**EXERCISE REQUIREMENTS:**
Reproduce the closing part of the entries exactly: the line with "NRC Katraj [tab] (1140, 875)" and all lines after it, ending with the last line, and nothing else.

____________________

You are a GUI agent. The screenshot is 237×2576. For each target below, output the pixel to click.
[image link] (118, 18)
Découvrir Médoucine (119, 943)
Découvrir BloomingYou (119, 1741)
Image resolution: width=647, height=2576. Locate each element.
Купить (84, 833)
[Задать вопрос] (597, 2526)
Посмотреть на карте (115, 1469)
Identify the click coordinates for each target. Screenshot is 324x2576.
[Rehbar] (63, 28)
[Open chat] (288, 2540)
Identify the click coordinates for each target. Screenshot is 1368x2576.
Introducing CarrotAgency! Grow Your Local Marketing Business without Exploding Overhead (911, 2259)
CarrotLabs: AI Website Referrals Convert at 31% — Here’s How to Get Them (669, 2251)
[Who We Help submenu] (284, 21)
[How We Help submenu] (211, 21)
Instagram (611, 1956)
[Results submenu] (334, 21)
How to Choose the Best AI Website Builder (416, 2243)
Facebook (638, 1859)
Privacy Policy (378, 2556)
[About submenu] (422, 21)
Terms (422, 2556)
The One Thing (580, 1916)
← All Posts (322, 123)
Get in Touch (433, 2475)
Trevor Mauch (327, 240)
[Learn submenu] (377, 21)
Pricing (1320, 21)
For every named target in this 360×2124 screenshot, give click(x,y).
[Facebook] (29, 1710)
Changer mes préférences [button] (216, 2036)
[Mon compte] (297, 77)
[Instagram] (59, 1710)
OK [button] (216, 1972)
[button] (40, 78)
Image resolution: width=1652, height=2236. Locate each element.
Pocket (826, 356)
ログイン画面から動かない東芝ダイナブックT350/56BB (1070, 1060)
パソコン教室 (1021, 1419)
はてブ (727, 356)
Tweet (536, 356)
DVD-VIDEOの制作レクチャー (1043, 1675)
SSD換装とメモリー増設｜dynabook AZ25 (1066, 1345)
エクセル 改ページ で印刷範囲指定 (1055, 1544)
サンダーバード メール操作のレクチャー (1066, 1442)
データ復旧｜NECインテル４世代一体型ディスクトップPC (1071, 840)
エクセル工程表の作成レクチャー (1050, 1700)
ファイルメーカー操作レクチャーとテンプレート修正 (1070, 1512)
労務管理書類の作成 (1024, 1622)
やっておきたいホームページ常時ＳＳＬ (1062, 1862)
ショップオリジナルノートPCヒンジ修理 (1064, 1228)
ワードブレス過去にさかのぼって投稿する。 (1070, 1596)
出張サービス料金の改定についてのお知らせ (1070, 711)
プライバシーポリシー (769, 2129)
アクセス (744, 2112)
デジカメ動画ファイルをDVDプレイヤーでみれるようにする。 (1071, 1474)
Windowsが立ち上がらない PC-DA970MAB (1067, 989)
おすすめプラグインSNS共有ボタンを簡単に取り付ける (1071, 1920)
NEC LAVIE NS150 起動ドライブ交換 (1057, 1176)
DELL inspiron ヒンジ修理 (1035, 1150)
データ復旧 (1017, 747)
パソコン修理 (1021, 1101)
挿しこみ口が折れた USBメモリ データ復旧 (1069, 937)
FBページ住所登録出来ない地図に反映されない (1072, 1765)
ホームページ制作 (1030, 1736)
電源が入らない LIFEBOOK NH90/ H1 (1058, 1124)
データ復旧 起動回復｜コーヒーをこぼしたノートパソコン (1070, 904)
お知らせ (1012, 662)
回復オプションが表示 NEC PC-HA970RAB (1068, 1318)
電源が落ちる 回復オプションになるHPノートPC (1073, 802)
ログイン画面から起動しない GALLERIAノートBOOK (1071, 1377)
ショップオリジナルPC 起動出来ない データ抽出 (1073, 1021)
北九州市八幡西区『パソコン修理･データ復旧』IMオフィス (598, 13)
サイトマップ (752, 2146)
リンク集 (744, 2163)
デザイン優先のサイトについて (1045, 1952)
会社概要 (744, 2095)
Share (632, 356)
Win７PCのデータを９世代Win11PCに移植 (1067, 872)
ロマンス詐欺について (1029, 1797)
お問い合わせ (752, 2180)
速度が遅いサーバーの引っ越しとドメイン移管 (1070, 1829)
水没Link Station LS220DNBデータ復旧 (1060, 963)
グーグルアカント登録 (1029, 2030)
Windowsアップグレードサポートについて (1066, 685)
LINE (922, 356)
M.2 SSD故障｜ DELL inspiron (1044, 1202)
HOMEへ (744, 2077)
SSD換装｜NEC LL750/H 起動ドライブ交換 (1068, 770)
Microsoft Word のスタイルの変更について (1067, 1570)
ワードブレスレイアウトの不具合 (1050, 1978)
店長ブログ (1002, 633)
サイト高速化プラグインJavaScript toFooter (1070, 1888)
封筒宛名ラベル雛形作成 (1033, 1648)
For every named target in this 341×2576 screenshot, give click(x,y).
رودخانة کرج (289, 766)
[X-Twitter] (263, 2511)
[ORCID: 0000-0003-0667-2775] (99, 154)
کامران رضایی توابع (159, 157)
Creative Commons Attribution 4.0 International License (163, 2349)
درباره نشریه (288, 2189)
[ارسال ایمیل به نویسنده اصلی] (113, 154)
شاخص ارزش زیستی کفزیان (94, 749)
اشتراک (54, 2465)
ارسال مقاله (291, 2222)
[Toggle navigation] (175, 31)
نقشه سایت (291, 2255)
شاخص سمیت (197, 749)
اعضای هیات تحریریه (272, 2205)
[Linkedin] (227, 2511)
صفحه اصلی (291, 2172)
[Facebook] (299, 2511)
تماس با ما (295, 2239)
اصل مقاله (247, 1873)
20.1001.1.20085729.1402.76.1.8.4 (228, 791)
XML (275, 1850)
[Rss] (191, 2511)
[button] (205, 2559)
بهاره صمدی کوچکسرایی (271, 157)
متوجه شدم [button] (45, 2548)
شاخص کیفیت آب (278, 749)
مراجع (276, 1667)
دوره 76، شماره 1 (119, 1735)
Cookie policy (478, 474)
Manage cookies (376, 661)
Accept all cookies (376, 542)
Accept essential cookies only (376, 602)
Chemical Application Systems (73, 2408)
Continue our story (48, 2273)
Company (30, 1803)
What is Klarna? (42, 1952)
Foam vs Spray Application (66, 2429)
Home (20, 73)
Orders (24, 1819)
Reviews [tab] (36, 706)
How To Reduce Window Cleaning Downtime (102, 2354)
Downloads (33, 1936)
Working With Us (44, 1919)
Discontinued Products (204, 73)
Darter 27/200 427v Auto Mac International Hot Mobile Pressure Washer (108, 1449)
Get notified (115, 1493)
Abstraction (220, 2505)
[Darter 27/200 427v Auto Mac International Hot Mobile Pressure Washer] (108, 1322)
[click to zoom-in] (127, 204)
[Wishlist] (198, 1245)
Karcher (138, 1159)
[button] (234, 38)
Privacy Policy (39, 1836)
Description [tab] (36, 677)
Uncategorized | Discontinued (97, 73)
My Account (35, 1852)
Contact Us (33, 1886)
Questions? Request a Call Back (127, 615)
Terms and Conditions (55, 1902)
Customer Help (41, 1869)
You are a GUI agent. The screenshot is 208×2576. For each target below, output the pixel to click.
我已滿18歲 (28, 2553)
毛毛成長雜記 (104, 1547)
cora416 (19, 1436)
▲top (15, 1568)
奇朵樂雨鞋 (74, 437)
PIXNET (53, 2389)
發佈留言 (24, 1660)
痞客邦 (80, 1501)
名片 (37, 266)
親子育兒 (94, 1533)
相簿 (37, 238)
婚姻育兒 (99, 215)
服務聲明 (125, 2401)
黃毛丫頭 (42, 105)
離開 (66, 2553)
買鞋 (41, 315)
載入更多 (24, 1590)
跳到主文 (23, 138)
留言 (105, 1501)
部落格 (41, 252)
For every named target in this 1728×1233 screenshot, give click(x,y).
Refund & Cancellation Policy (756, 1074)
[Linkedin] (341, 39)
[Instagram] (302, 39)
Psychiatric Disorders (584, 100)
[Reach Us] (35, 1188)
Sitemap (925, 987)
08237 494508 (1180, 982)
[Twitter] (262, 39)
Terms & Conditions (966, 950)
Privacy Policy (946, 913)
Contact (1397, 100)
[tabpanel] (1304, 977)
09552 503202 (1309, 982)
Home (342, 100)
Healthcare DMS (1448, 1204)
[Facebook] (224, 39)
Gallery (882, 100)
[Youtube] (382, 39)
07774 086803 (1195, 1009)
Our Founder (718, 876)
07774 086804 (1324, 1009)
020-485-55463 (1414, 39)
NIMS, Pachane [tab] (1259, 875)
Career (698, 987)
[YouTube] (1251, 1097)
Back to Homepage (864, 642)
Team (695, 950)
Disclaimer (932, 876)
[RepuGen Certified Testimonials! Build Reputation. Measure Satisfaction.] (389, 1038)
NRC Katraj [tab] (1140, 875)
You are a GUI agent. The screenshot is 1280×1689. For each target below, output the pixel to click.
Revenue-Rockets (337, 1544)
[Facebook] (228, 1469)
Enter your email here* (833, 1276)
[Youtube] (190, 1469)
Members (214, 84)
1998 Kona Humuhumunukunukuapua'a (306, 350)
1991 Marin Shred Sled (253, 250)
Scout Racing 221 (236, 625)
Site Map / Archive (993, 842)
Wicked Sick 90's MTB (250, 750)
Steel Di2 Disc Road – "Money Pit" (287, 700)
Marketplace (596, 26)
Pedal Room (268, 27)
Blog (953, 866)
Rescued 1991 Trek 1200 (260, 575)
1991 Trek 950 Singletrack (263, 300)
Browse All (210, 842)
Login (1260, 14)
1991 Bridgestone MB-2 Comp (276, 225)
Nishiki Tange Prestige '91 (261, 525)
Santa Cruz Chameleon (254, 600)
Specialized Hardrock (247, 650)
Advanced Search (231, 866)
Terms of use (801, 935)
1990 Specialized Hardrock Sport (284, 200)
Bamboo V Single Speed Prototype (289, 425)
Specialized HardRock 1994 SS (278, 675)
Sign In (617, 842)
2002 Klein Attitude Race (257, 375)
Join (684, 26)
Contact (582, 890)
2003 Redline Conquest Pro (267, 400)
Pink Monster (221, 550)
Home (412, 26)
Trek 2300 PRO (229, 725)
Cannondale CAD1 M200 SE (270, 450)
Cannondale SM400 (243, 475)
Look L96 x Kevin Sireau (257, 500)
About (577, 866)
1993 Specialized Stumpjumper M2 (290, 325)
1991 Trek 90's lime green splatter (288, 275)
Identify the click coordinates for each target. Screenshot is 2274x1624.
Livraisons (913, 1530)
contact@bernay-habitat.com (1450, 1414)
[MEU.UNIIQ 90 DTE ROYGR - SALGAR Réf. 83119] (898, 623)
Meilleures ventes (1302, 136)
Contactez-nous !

____________________

**TASK RESPONSE:**
NRC Katraj [tab] (1140, 875)
You are a GUI agent. The screenshot is 1280×1689. For each target below, output the pixel to click.
Revenue-Rockets (337, 1544)
[Facebook] (228, 1469)
Enter your email here* (833, 1276)
[Youtube] (190, 1469)
Members (214, 84)
1998 Kona Humuhumunukunukuapua'a (306, 350)
1991 Marin Shred Sled (253, 250)
Scout Racing 221 (236, 625)
Site Map / Archive (993, 842)
Wicked Sick 90's MTB (250, 750)
Steel Di2 Disc Road – "Money Pit" (287, 700)
Marketplace (596, 26)
Pedal Room (268, 27)
Blog (953, 866)
Rescued 1991 Trek 1200 (260, 575)
1991 Trek 950 Singletrack (263, 300)
Browse All (210, 842)
Login (1260, 14)
1991 Bridgestone MB-2 Comp (276, 225)
Nishiki Tange Prestige '91 (261, 525)
Santa Cruz Chameleon (254, 600)
Specialized Hardrock (247, 650)
Advanced Search (231, 866)
Terms of use (801, 935)
1990 Specialized Hardrock Sport (284, 200)
Bamboo V Single Speed Prototype (289, 425)
Specialized HardRock 1994 SS (278, 675)
Sign In (617, 842)
2002 Klein Attitude Race (257, 375)
Join (684, 26)
Contact (582, 890)
2003 Redline Conquest Pro (267, 400)
Pink Monster (221, 550)
Home (412, 26)
Trek 2300 PRO (229, 725)
Cannondale CAD1 M200 SE (270, 450)
Cannondale SM400 (243, 475)
Look L96 x Kevin Sireau (257, 500)
About (577, 866)
1993 Specialized Stumpjumper M2 (290, 325)
1991 Trek 90's lime green splatter (288, 275)
Identify the click coordinates for each target. Screenshot is 2274x1624.
Livraisons (913, 1530)
contact@bernay-habitat.com (1450, 1414)
[MEU.UNIIQ 90 DTE ROYGR - SALGAR Réf. 83119] (898, 623)
Meilleures ventes (1302, 136)
Contactez-nous !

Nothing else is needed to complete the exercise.